Nonconsensual Touch in Tess of the D’Urbervilles

Even in the era of #MeToo, it is rare that the popular press discusses female erotic desire, sexual pleasure, or haptic reciprocity.5 Sex educator Jaclyn Friedman identifies sexual pleasure as a gap in U.S. sex education that contributes to a culture “that positions men as sexual actors, [and] women as the (un)lucky recipients of men’s desire.”6 In other words, Friedman suggests that teaching only about consent—and not mutual pleasure—leaves the structures that undergird social acceptance of sexual violence intact. Readers of early literature are familiar with Friedman’s construction.7
Eighteenth- and nineteenth-century novels commonly narrated heterosexual sexual encounters, which often began with a forceful hand-grasps, as events that happened to female characters. Such characters could reject the contact, but the notion of their active participation and enjoyment was not represented and rarely discussed. In Fanny Burney’s epistolary novel Evelina; Or the History of a Young Lady’s Entrance into the World (1778), Evelina explains her encounter with Sir Clement Willoughby, a man she barely knows but who feels entitled to her body, this way: “I would fain have withdrawn my hand, and made almost continual attempts; but in vain, for he actually grasped it between both his, without any regard to my resistance” (98, italics mine). Significantly, Evelina makes clear in subsequent letters that she feels no attraction to or desire for Clement. Similarly, Helen Huntington in Anne Brontë’s The Tenant of Wildfell Hall (1848) also experiences such violent manual contact: “seizing both my hands, he [Walter] held them very tight” (361, italics mine). In both instances, a woman’s hand is grabbed without her male counterpart either recognizing or acknowledging her level of (dis)pleasure with the uninvited manual intimacy that she repeatedly rejects.

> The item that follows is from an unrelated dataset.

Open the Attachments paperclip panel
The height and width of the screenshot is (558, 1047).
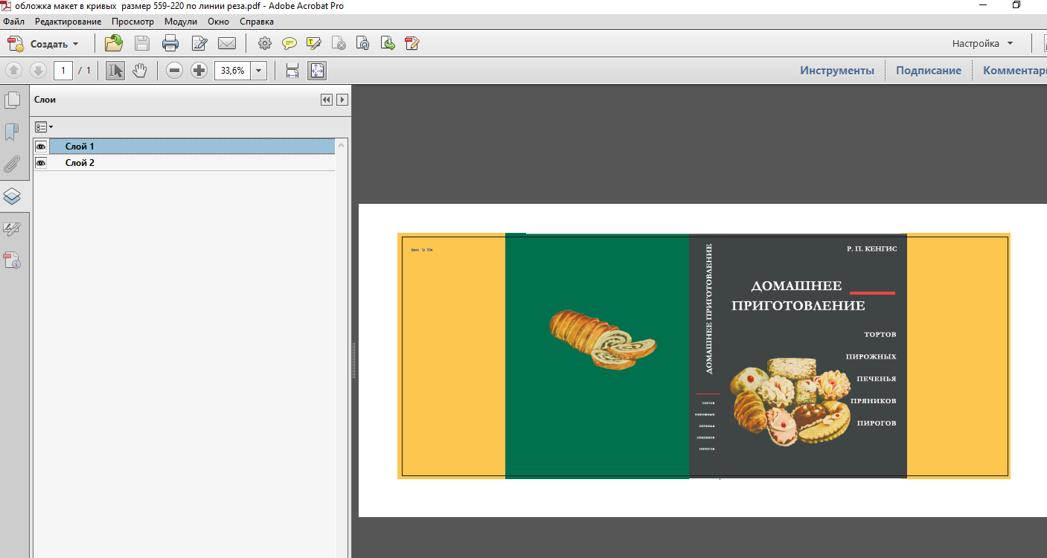point(12,164)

What I am suggesting is that attention to handgrabbing in literature makes sexual violence not only visible but palpable in a new way. Grabbing is a unilateral act. To grab does not require that the gesture be reciprocated. For readers of British novels, unreciprocated touches raise concerns about sexual violence by highlighting the frequency with which such touches are associated with sexual violation. In Hardy’s Tess of the D’Urbervilles, Tess is raped, though readers are never privy to the particulars. The closest the narrator gets to an outright statement is the observation that “[d]oubtless some of Tess d’Urberville’s mailed ancestors rollicking home from a fray had dealt the same measure even more ruthlessly towards peasant girls of their time” (Hardy, Tess 88). The use of the term “ruthlessly” and the image of men in armor returning from war suggest a level of violence connected to the lack of concern for female enjoyment or pleasure in such an encounter. Additionally, the predicate “had dealt”—like “grabbed”—is decidedly unilateral. This statement clarifies that the sexual event that Tess experiences was not reciprocal. Describing Tess’s encounter with Alec as less brutal than what her ancestors’ victims experienced as the exploits of war does not make it less of a violation.

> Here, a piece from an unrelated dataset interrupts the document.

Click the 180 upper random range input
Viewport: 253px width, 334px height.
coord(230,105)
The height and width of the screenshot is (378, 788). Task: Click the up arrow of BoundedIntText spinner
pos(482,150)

Scholars have long debated whether Tess was raped or seduced, arguing particularly about her level of consent and voluntary participation in the encounter.8 While Tess’s rape is not explicitly rendered in the text, the narrator does describe the event as nonreciprocal. The narrator characterizes it in terms of surface and sensation, lamenting “[w]hy it was that upon this beautiful feminine tissue, sensitive as gossamer, and practically blank as snow as yet, there should have been traced such a coarse pattern as it was doomed to receive” (88). Hardy’s narrator articulates Tess’s experience of rape in terms of tactile sensation, juxtaposing “coarse” with “gossamer” to emphasize that Tess’s skin—standing in for her hymen—is violently, permanently marred. As in the previous passage, Tess is described as a passive recipient “doomed to receive” what “had been traced”—a haptic encounter devoid of reciprocity.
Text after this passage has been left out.